I bet you think I'm one of those stupid old biddies who keeps all her money under the bed, she thought to herself. Well, too bad it's all safe and sound in the Commonwealth Bank, matey!
Later, she found that he took her purse, her best jewelry, her jar of two-dollar coins for the slots, and a crisp $10 bill she had ready on the dining room table to include in Kara's birthday card. He also took the brand-new camera that she'd won in a late night talk-back radio competition for knowing how much the colt was worth in The Man from Snowy River.
He spent twenty minutes walking through her house, picking and choosing what he liked, as if he were bloody shopping.
Then he walked straight out the front door, without looking at her.

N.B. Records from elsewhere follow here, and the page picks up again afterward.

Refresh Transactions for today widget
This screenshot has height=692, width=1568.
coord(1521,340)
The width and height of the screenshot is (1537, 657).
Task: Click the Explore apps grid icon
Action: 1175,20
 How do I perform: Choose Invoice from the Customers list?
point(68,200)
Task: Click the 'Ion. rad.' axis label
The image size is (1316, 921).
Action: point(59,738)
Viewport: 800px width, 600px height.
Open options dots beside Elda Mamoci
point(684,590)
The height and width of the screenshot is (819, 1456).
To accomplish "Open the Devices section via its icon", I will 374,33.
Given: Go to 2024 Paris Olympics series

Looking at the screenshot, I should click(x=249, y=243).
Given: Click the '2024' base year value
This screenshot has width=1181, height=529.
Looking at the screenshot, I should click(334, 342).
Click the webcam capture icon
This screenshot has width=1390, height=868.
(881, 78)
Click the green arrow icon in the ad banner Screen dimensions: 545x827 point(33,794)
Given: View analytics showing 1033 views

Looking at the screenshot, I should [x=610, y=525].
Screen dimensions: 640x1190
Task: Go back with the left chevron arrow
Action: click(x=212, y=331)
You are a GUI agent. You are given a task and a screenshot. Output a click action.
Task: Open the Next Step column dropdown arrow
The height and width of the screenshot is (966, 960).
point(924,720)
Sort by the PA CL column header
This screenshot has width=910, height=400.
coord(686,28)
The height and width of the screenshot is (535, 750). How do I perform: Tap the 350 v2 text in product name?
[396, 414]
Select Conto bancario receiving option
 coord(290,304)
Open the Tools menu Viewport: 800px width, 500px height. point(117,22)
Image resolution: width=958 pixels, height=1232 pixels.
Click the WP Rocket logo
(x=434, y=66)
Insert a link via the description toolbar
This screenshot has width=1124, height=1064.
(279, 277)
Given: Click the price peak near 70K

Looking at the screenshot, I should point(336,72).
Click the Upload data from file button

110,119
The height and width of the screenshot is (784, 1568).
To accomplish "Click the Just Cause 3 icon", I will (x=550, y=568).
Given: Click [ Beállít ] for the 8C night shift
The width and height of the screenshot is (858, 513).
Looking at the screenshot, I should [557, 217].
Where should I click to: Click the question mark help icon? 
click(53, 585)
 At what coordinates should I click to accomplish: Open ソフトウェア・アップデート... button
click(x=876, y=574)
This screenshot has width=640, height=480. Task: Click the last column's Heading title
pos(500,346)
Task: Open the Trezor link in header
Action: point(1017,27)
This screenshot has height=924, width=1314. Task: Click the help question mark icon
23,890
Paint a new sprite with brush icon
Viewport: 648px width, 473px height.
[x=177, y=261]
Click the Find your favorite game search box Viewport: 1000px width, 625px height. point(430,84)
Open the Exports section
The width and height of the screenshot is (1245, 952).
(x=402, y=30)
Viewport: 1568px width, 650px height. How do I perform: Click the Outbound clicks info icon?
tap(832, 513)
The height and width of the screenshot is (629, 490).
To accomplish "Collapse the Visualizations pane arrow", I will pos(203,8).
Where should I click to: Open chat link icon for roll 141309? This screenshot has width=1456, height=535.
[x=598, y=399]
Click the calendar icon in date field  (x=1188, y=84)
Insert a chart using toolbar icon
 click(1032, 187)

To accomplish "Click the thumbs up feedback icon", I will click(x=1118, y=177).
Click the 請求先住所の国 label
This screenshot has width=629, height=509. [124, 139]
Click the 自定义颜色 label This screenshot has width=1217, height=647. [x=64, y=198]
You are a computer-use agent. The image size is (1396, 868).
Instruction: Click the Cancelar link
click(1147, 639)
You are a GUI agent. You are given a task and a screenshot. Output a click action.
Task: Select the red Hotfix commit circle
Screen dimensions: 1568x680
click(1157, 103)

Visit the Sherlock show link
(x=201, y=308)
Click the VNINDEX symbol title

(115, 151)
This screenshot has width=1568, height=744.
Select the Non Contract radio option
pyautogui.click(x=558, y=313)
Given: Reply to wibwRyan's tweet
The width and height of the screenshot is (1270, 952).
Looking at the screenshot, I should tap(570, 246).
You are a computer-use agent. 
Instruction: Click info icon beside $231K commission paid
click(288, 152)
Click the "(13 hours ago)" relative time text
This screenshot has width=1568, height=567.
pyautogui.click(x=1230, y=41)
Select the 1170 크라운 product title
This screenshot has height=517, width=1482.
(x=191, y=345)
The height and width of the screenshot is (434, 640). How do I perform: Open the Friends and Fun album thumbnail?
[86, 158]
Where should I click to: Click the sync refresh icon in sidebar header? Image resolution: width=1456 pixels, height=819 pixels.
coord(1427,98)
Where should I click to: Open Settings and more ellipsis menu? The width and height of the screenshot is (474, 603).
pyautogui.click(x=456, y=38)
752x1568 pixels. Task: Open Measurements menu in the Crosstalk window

The dog appeared from wherever he'd been skulking and for a full five minutes, did nothing but run around and around in distressed circles, before stopping to lick the side of her face, panting and whimpering.
She tried to get up, but her arm wouldn't work.
She tried again and gave up. "Les," said Nana into the carpet.
Around ten o'clock the next day, Bev told her husband, Ken, that it was a bit funny that Gwen Kettle hadn't been out to water her garden yet. She always watered her garden on a Saturday, and she hadn't mentioned that she was doing anything special this Saturday. Perhaps Gwen had a visitor? Although there were no strange cars out the front. What did Ken think?